An Agent Skill (Cursor, Claude Code, Claude Web, Cowork) that turns any directory of notes, docs, or plans into a knowledge base an LLM can navigate efficiently — using progressive disclosure instead of embeddings or a vector database.
Packaged with skillship for cross-surface distribution.
Install via skillship (requires Node.js >= 18):
npx skillship@latest install shivdeepak/knowledge-base-builder -a cursor -a claude-codeOr install directly with the skills CLI:
npx skills add shivdeepak/knowledge-base-builderEvery directory gets a lightweight index.md; every note gets a one-line
summary in its frontmatter. An agent answers a question by reading the root
index, scanning summaries, and opening only the few files that matter — never
loading the whole corpus or running similarity search.
At personal and team scale (up to tens of thousands of files) this is faster to set up than a RAG pipeline, fully transparent, version-control friendly, and needs no database. The filesystem is the state; Markdown is the wire format.
The work has two parts, both done by the agent:
- Summaries require reading and understanding a file → the judgment-heavy part.
- Indexes are mechanical assembly of those summaries into an
index.mdper directory → repetitive but still the agent's job. No scripts, no database.
After running the skill, a folder of notes becomes a self-navigating tree — an
index.md in every directory, a one-line summary in every note's frontmatter:
my-knowledge-base/
├── index.md ← root: navigation protocol + generated map of everything
├── projects/
│ ├── index.md ← area index: lists each note with its summary
│ ├── website-rewrite.md ┐ ---
│ └── q3-roadmap.md │ title: Q3 roadmap
│ │ summary: The three shipping milestones, owners, and risks.
│ │ --- ← frontmatter is what the index reads
└── thoughts/
├── index.md
└── on-focus.md
An agent answers a question by walking top-down:
index.md → scan area summaries → open the 1–3 areas that fit
→ scan note summaries → open only the few notes that match
| Path | What it is |
|---|---|
knowledge-base-builder/SKILL.md |
The skill entrypoint: when it applies and the 6-step workflow an agent follows. |
knowledge-base-builder/references/conventions.md |
Exact schemas — note frontmatter, index.md anatomy, summary-writing rules, naming, root navigation protocol, and how to build the index region by hand. |
release-please-config.json, .release-please-manifest.json, version.txt |
Release automation via release-please + Conventional Commits. |
.github/workflows/validate.yml |
Validates the skill on every PR/push via npx skillship validate. |
.github/workflows/release.yml |
Cuts releases and uploads knowledge-base-builder.skill to GitHub Releases. |
snippets/cursor-rule.mdc |
Cursor rule snippet pointing agents at the skill. |
snippets/claude-md.md |
Claude AGENTS.md snippet for Claude Code consumers. |
The entrypoint is knowledge-base-builder/SKILL.md; read it first, then
knowledge-base-builder/references/conventions.md
for the exact schemas. A Cursor agent loads these automatically, but the steps
are the same whether you drive them yourself or let the agent run them. Building
a knowledge base goes through six steps:
- Assess the directory before changing anything, and report what's there before any large-scale edits.

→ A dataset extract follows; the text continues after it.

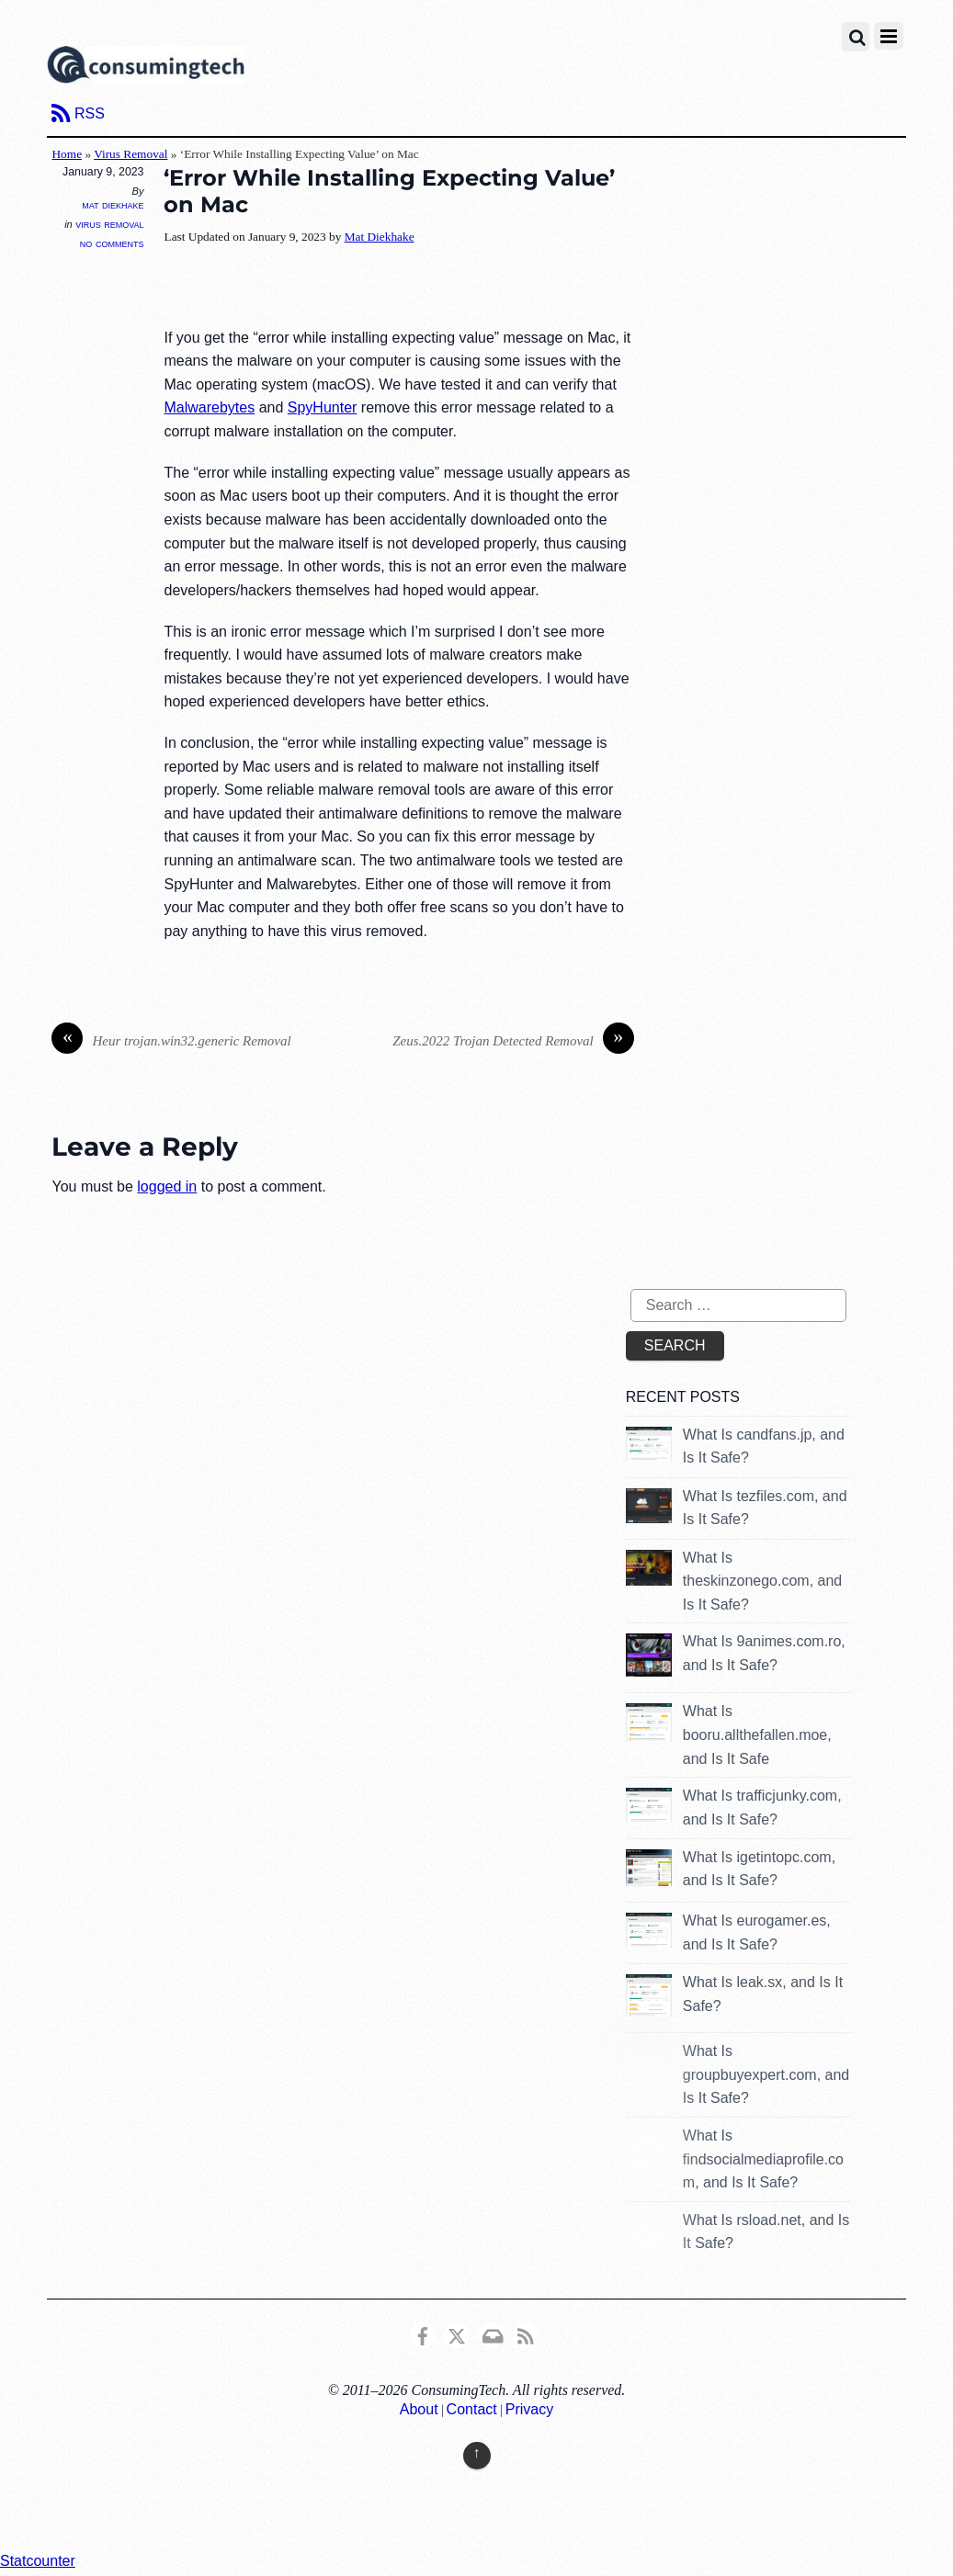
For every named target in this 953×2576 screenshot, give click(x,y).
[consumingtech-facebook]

- Decide the structure — keep sensible existing folders, get consent before moving files, and never delete content.
- Summarize every note — write an honest one-line
summaryinto each note's frontmatter. This is the load-bearing step, and the one that needs real understanding of each file. - Build the indexes — in each directory, write an
index.mdthat lists its sub-areas and notes with their summaries, following the conventions. - Make the base self-describing — write the navigation protocol into the
root
index.mdso a fresh reader (or cold agent) knows how to traverse it. - Maintain it — when notes change, refresh their summaries and update the
affected
index.mdfiles; the navigation protocol in the root index tells any future agent how to do this.
Each index.md is a plain, human-readable page — a short intro plus a listing
of the area's sub-areas and notes with their summaries. There are no special
markers or generated blocks; the agent writes and updates the whole file by
hand, like a good README. Building an index never writes summaries, moves files,
or deletes anything; those need judgment and stay deliberate, separate steps.
Use it for collections a person or team curates: notes, plans, journals, research, project docs, decision logs — content read by an LLM that can reason about which files to open.
It is not for very large, high-churn corpora (millions of chunks, constant ingestion, fuzzy semantic recall across everything at once). Those want vector search or GraphRAG.